- **What you have to do**: The expected copy holds every entry exactly and none of the pictures.

- **Collected data entries**:
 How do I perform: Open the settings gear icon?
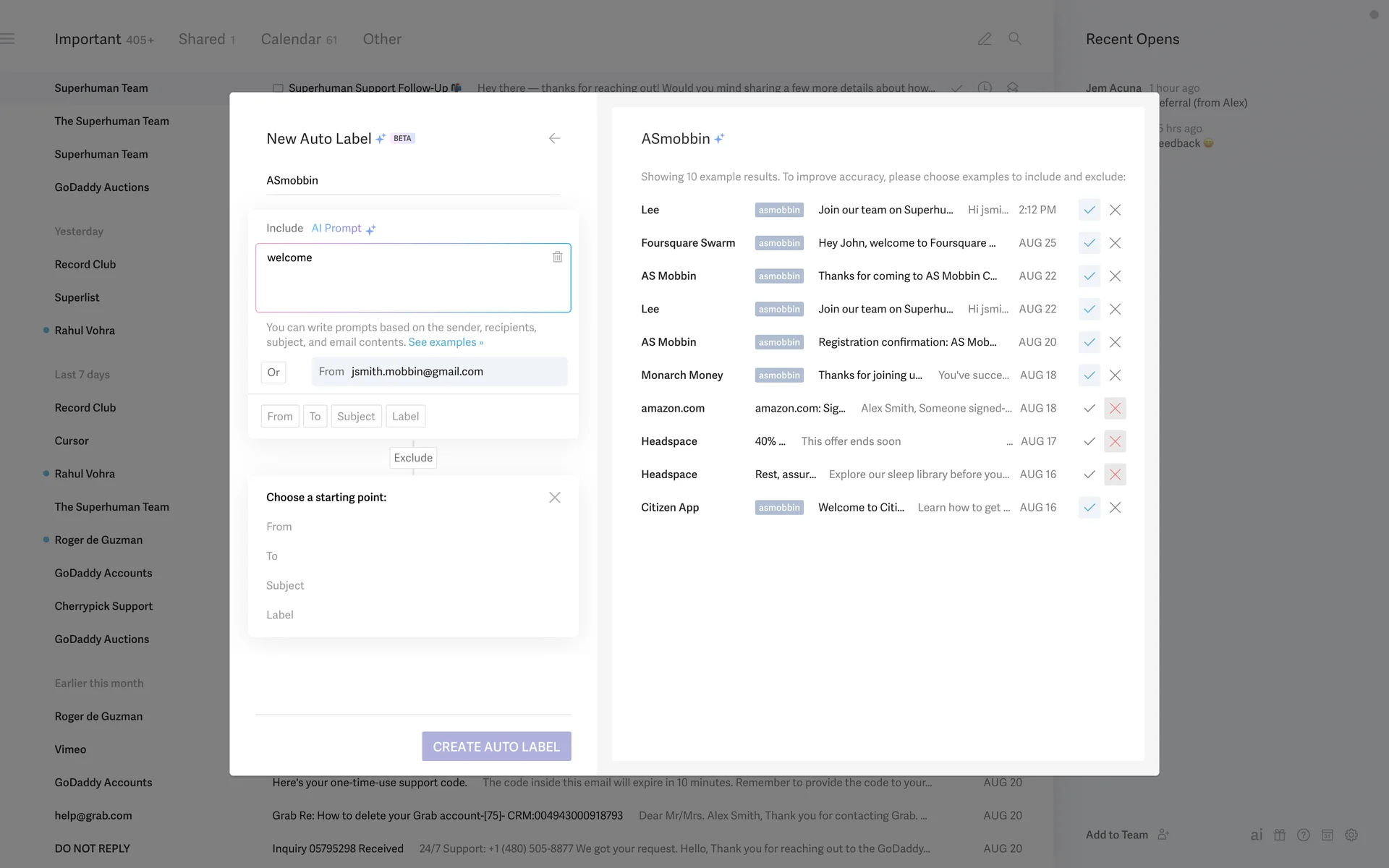click(x=1351, y=835)
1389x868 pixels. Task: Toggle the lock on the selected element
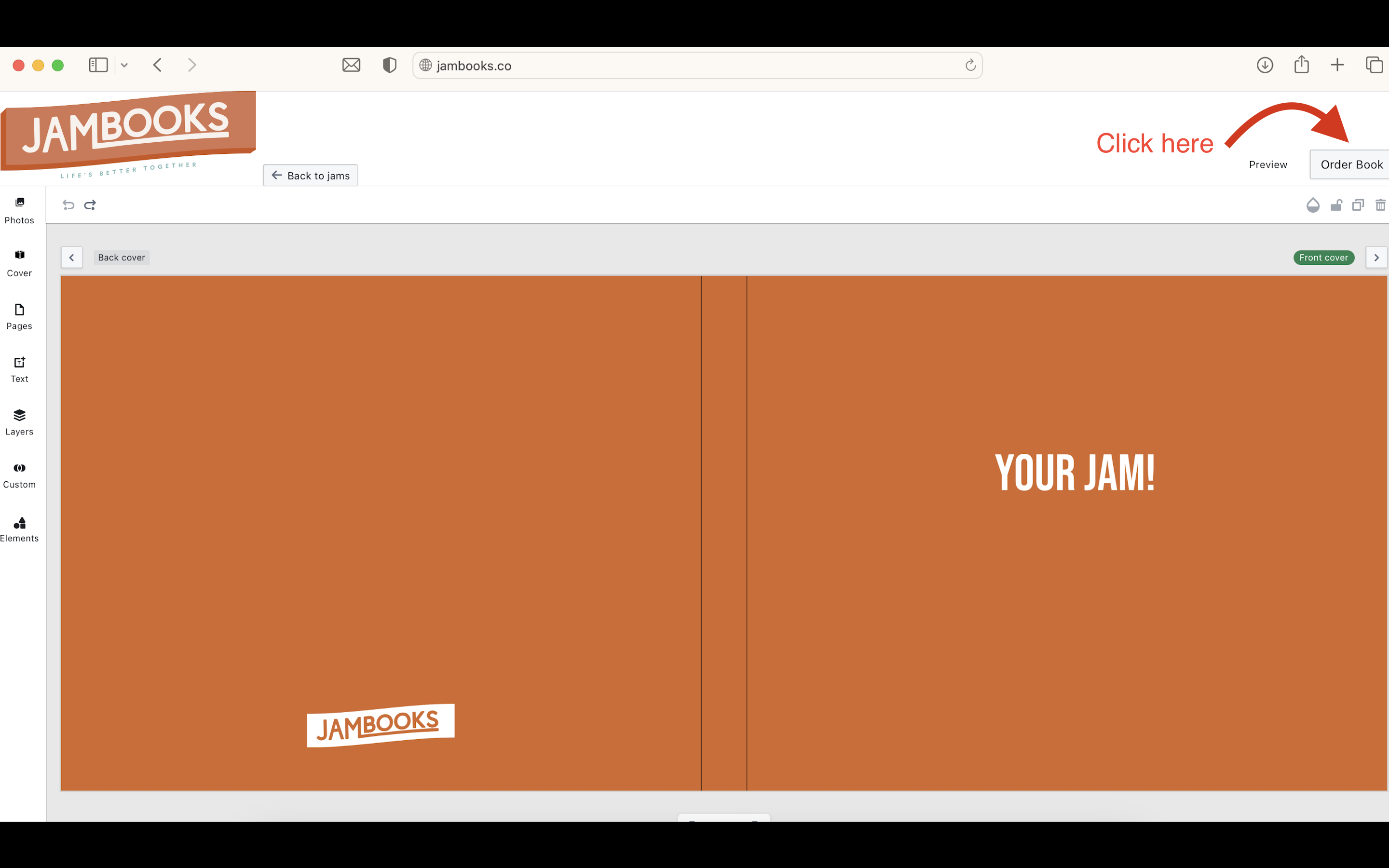coord(1336,205)
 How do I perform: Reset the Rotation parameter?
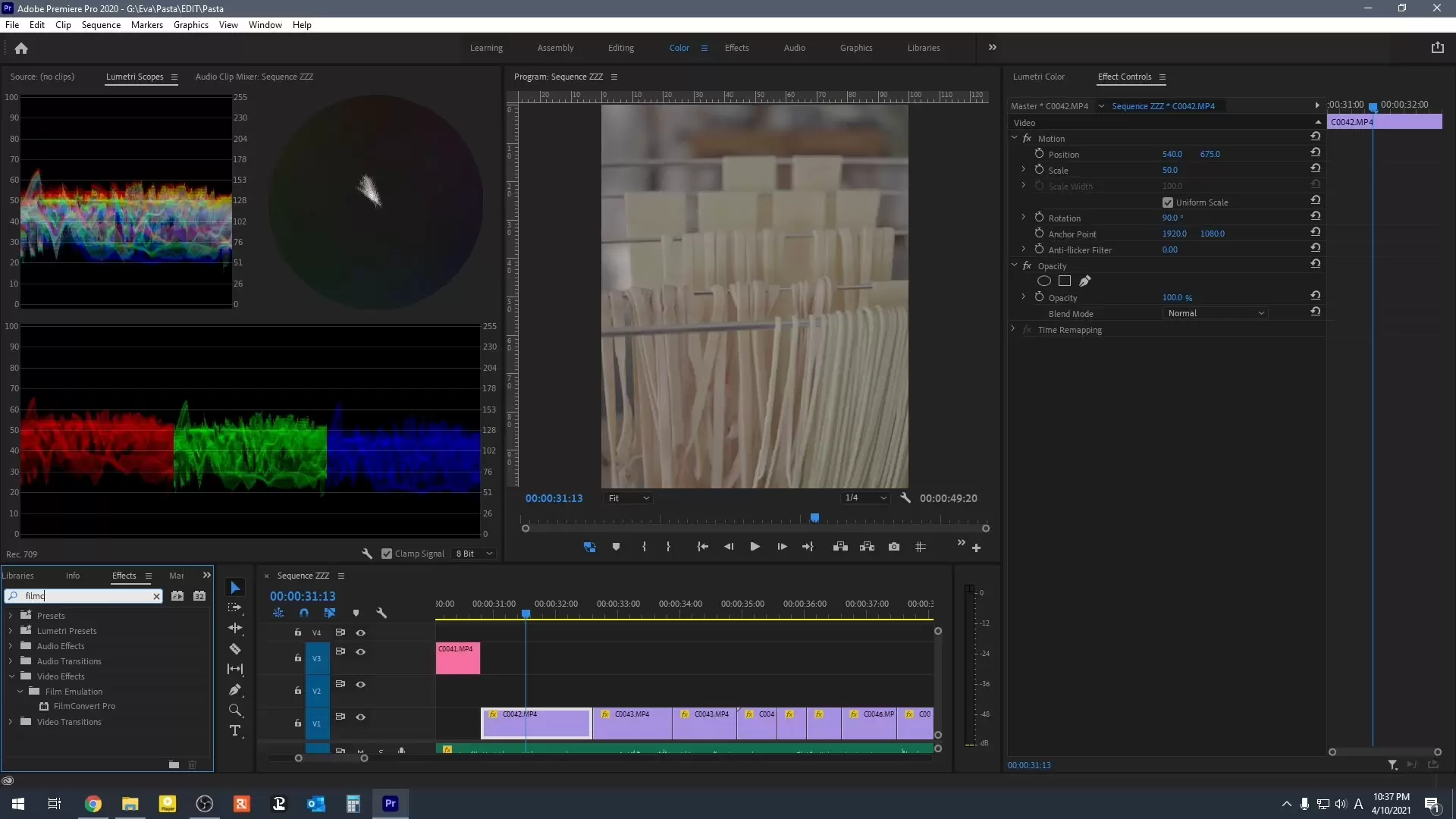[x=1316, y=217]
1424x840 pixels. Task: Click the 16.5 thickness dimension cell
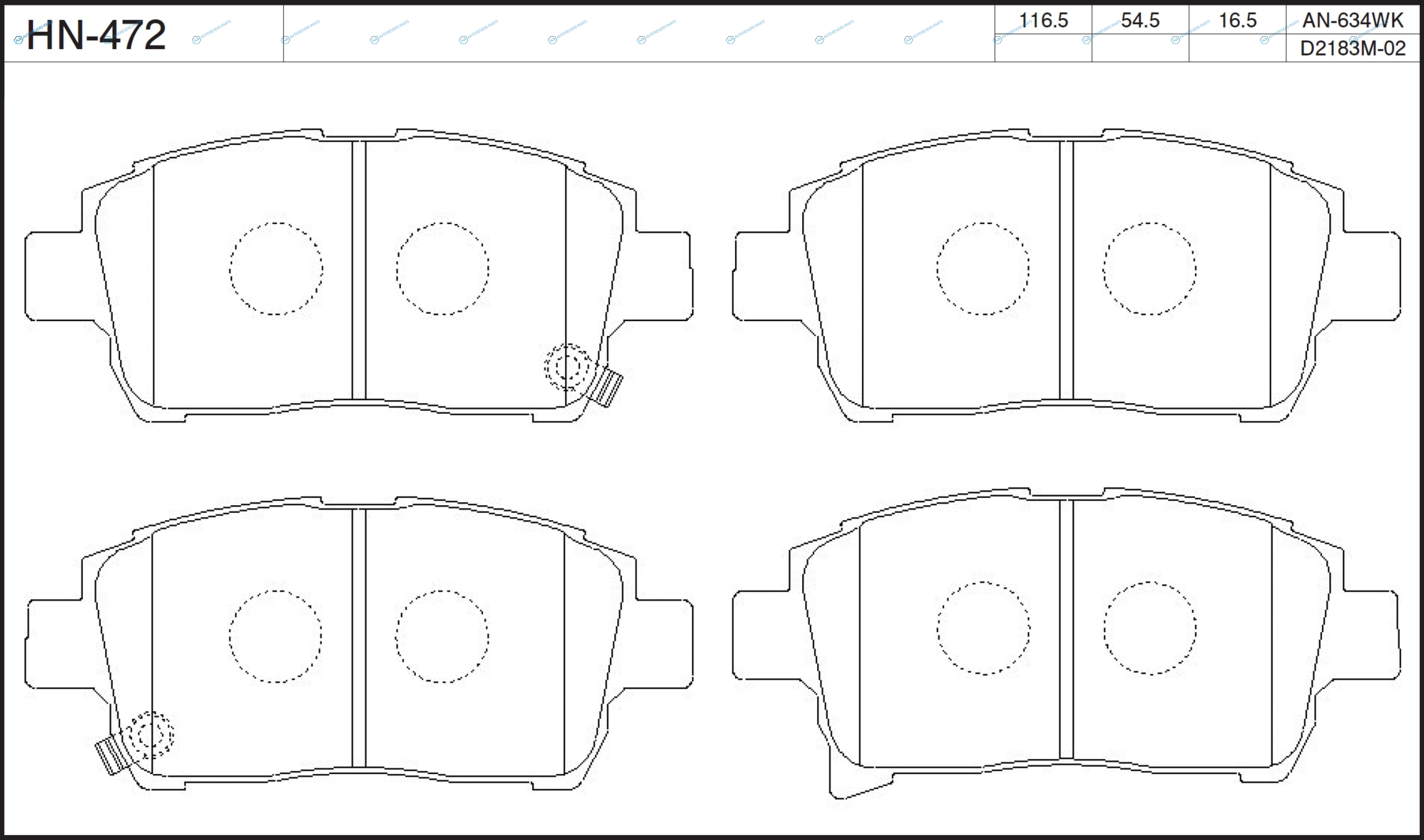coord(1237,21)

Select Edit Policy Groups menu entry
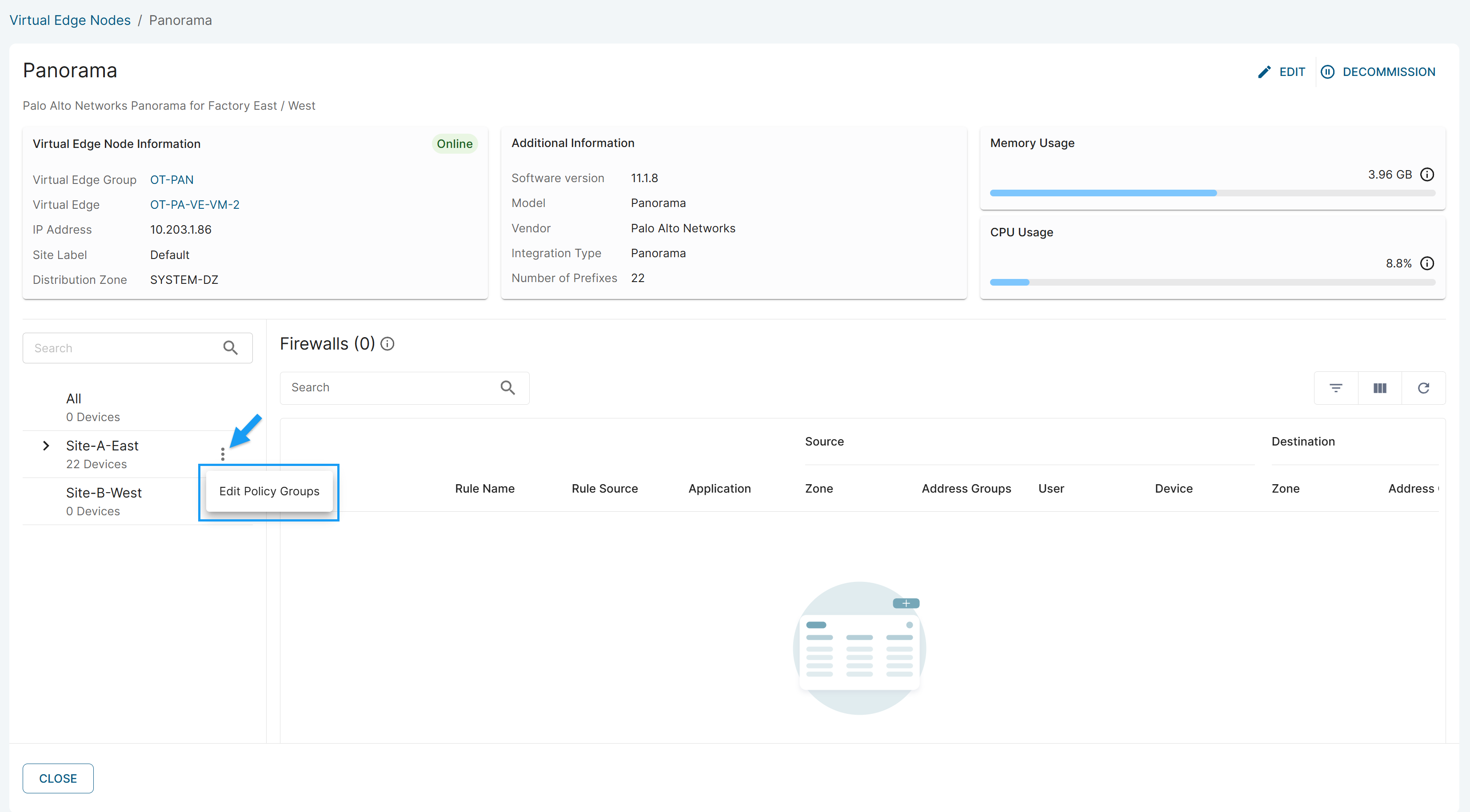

- **Answer space**:
 How do I perform: Open the settings gear icon?
click(x=1351, y=835)
1389x868 pixels. Task: Toggle the lock on the selected element
coord(1336,205)
 How do I perform: Reset the Rotation parameter?
[x=1316, y=217]
1424x840 pixels. Task: Click the 16.5 thickness dimension cell
coord(1237,21)

Select Edit Policy Groups menu entry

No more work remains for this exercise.